Khaled Beydoun writes: On the morning of 19 April 1995, the Federal Building in Oklahoma City was rocked by a bomb. The domestic terrorist attack killed 168 people and injured 680 more. Minutes after, media reports speculated that “Islamic extremists” or “Arab radicals” were the culprits.

Ninety minutes after the explosions, Timothy McVeigh – a white, Christian male – was arrested and later linked to the attack. There had been no evidence to support the idea Muslims had anything to do with the bombing.

Despite people with similar ideologies to McVeigh were responsible for the majority of domestic terrorist attacks in 1995 – a figure still true today – the legislation that followed the Oklahoma city bombing did not place its focus there.

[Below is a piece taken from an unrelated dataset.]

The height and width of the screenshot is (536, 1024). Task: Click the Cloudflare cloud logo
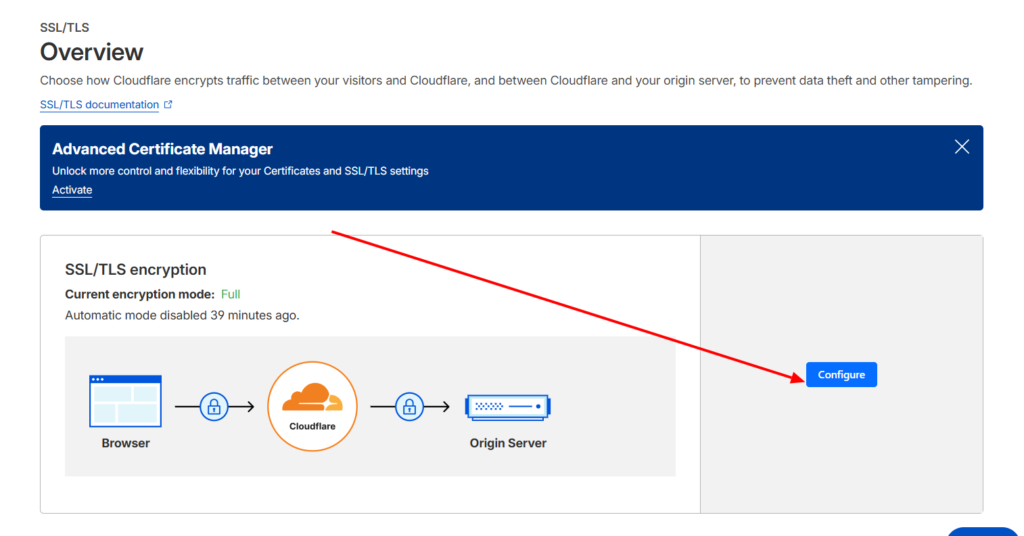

The Antiterrorism and Effective Death Penalty Act of 1996 (AEDPA) was the beginning of policing of Muslim subjects and communities. One part of this legislation led to the disparate investigation of Muslim American political and social activity, while another led to the deportation of Muslims with links – real or fictive – to terrorist activity.

This policing was broadened and intensified after the 9/11 terrorists attacks. More recently, US Homeland Security’s Countering Violent Extremism (CVE) programme, as well as political demagoguery, further expands the suspicious focus on Muslims. [Continue reading…]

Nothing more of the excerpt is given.